• OBJECTIVE: Swap every "Machinio" for "MACHINIO" and give all the records again with nothing else changed, omitting the pictures.

• PROVIDED RECORDS:
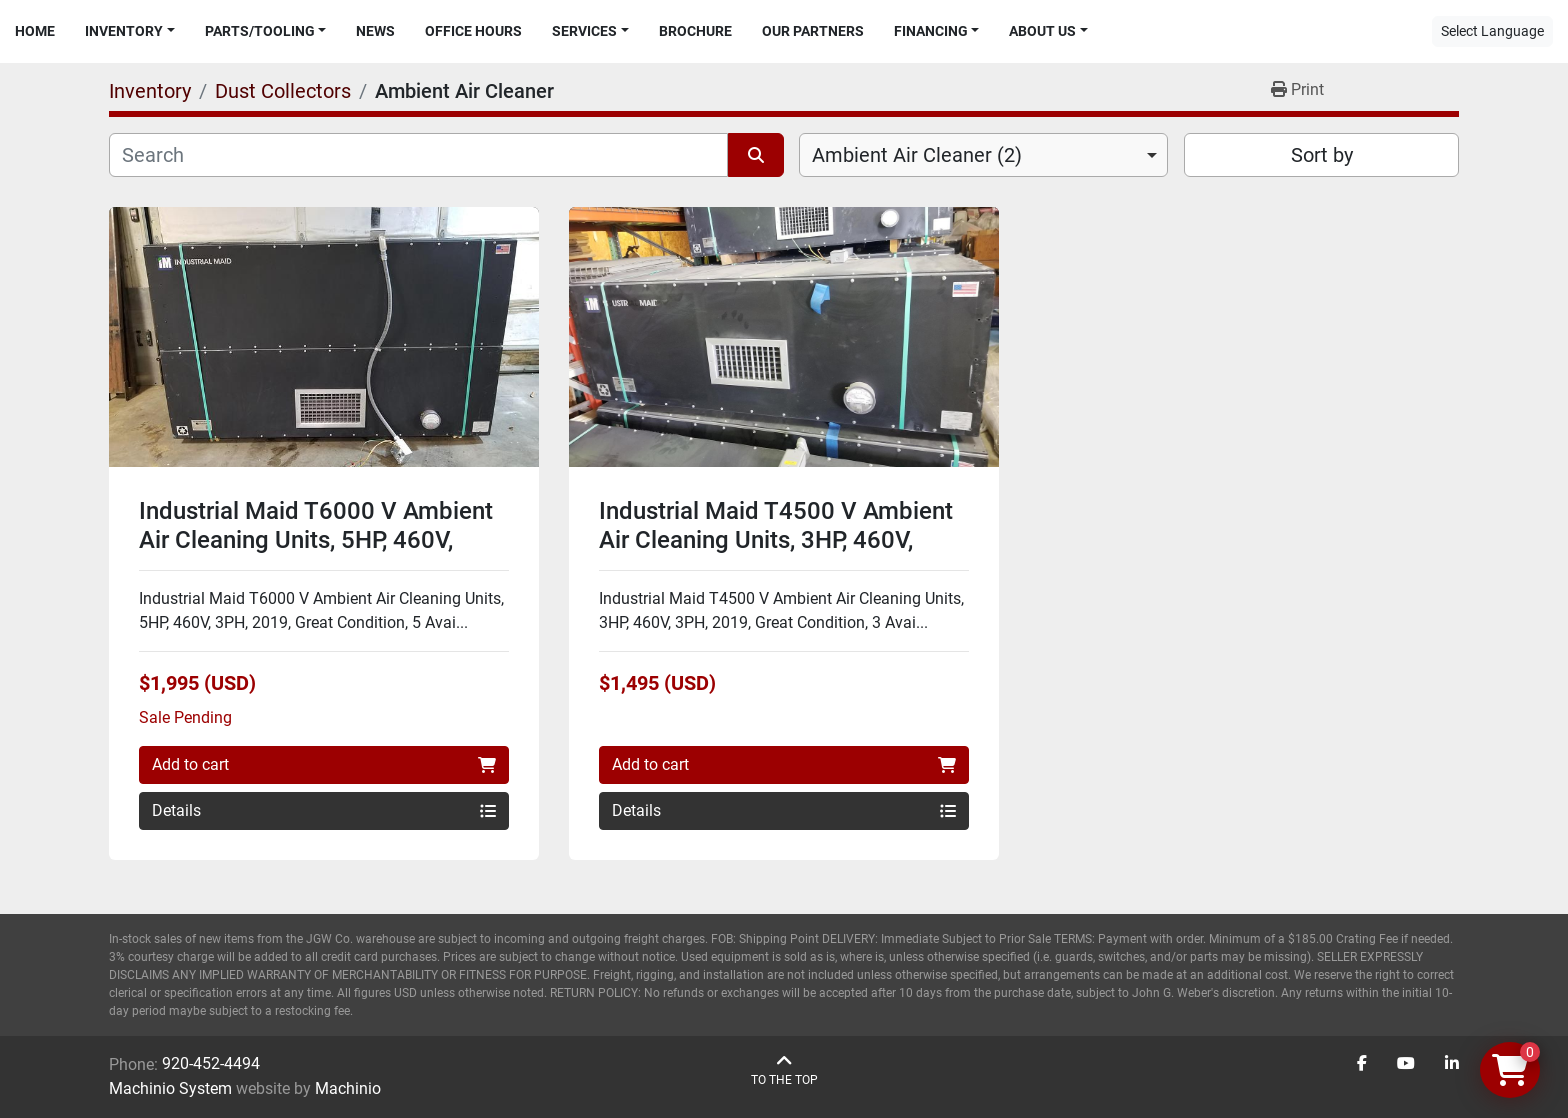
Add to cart (324, 764)
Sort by (1322, 155)
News (375, 31)
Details (324, 810)
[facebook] (1362, 1064)
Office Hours (473, 31)
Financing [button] (931, 31)
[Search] (418, 155)
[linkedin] (1452, 1064)
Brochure (695, 31)
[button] (130, 31)
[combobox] (983, 155)
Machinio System (170, 1088)
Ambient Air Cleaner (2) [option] (917, 155)
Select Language (1492, 31)
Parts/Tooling (260, 31)
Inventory (124, 31)
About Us (1042, 31)
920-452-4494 (211, 1063)
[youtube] (1406, 1064)
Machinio (348, 1088)
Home (35, 31)
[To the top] (784, 1070)
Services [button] (584, 31)
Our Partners (813, 31)
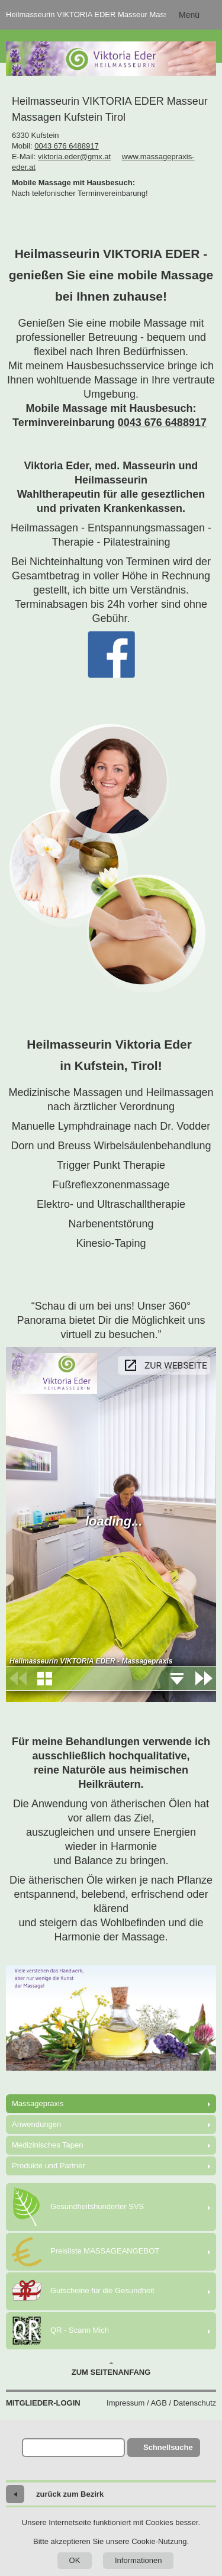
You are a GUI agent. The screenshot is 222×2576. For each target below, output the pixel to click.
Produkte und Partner (48, 2165)
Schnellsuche (168, 2447)
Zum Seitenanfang (111, 2369)
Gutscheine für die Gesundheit (83, 2291)
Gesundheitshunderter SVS (78, 2207)
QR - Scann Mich (60, 2330)
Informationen (138, 2560)
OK (75, 2560)
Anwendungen (36, 2124)
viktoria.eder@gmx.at (74, 156)
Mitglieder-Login (43, 2402)
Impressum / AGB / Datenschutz (161, 2402)
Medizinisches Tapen (47, 2144)
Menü (189, 15)
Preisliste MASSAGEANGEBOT (85, 2252)
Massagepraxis (37, 2103)
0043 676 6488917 (66, 145)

• RESULT OF THE TASK:
Add to cart (324, 764)
Sort by (1322, 155)
News (375, 31)
Details (324, 810)
[facebook] (1362, 1064)
Office Hours (473, 31)
Financing [button] (931, 31)
[Search] (418, 155)
[linkedin] (1452, 1064)
Brochure (695, 31)
[button] (130, 31)
[combobox] (983, 155)
MACHINIO System (170, 1088)
Ambient Air Cleaner (2) [option] (917, 155)
Select Language (1492, 31)
Parts/Tooling (260, 31)
Inventory (124, 31)
About Us (1042, 31)
920-452-4494 (211, 1063)
[youtube] (1406, 1064)
MACHINIO (348, 1088)
Home (35, 31)
[To the top] (784, 1070)
Services [button] (584, 31)
Our Partners (813, 31)
You are a GUI agent. The screenshot is 222×2576. For each target below, output the pixel to click.
Produkte und Partner (48, 2165)
Schnellsuche (168, 2447)
Zum Seitenanfang (111, 2369)
Gutscheine für die Gesundheit (83, 2291)
Gesundheitshunderter SVS (78, 2207)
QR - Scann Mich (60, 2330)
Informationen (138, 2560)
OK (75, 2560)
Anwendungen (36, 2124)
viktoria.eder@gmx.at (74, 156)
Mitglieder-Login (43, 2402)
Impressum / AGB / Datenschutz (161, 2402)
Medizinisches Tapen (47, 2144)
Menü (189, 15)
Preisliste MASSAGEANGEBOT (85, 2252)
Massagepraxis (37, 2103)
0043 676 6488917 (66, 145)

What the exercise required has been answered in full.